▸ **WHAT THIS TASK INVOLVES**: Copy the lines in the material below word for word, leaving out the pictures.

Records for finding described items

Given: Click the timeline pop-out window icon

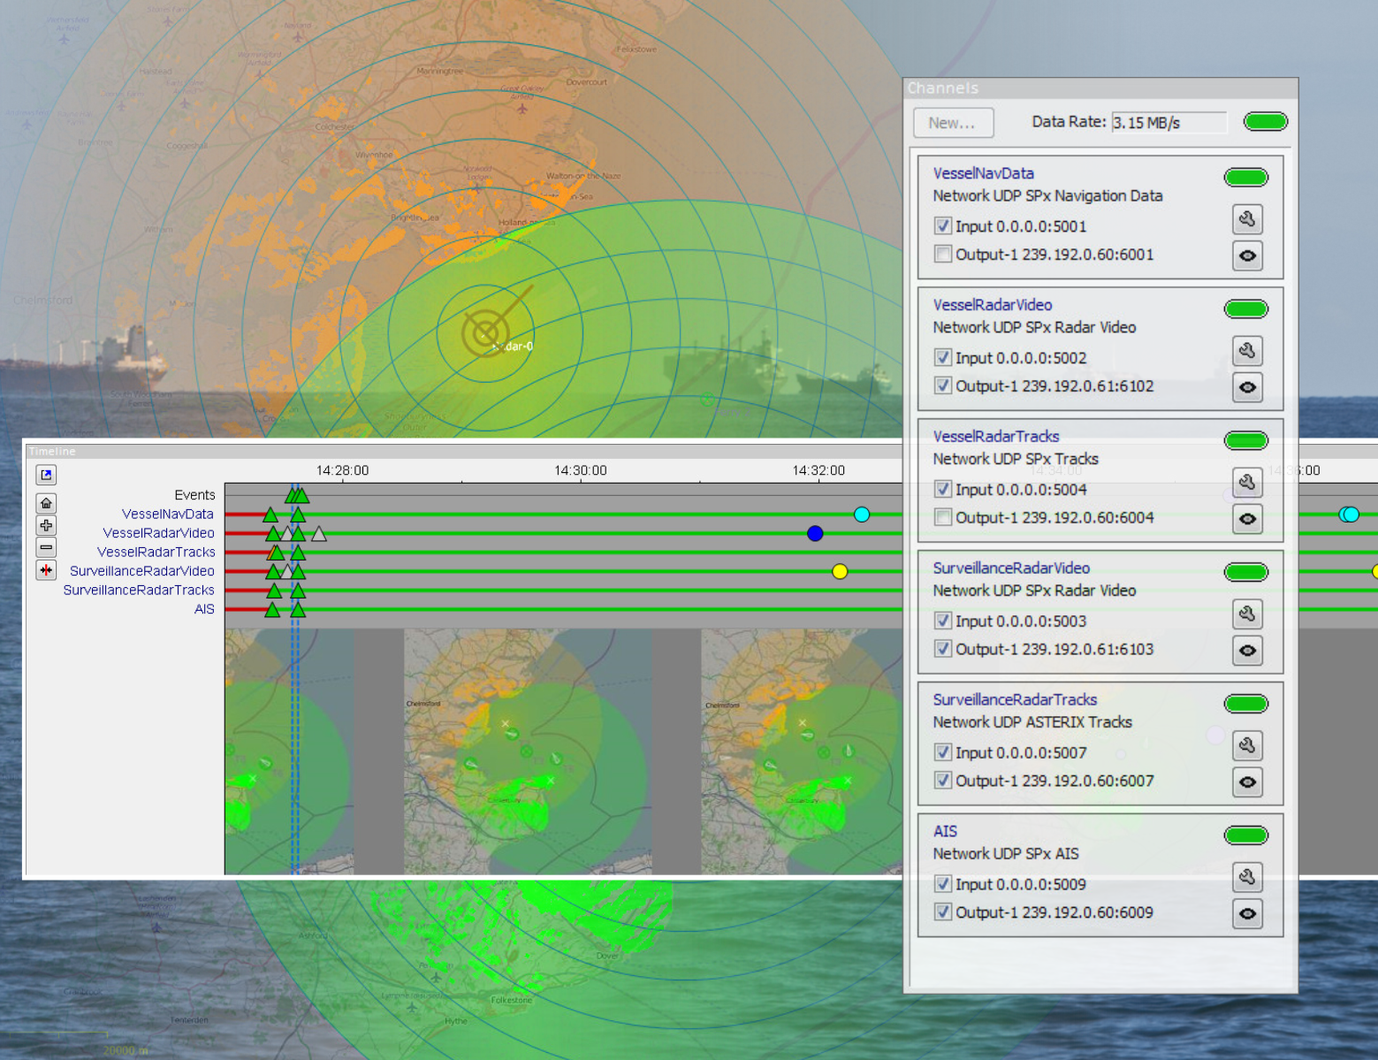Looking at the screenshot, I should (x=46, y=475).
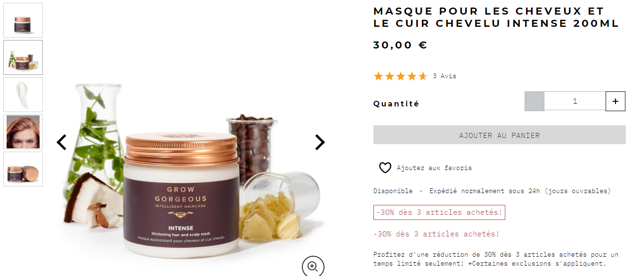
Task: Advance to the next product image arrow
Action: click(320, 142)
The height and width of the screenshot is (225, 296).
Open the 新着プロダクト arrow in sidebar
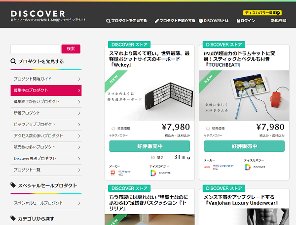pyautogui.click(x=79, y=113)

▸ **SOLUTION FOR THIS PROBLEM**:
Given: Click the timeline pop-out window icon

Looking at the screenshot, I should (x=46, y=475).
Task: Advance to the next product image arrow
Action: click(320, 142)
The height and width of the screenshot is (225, 296).
Open the 新着プロダクト arrow in sidebar
pyautogui.click(x=79, y=113)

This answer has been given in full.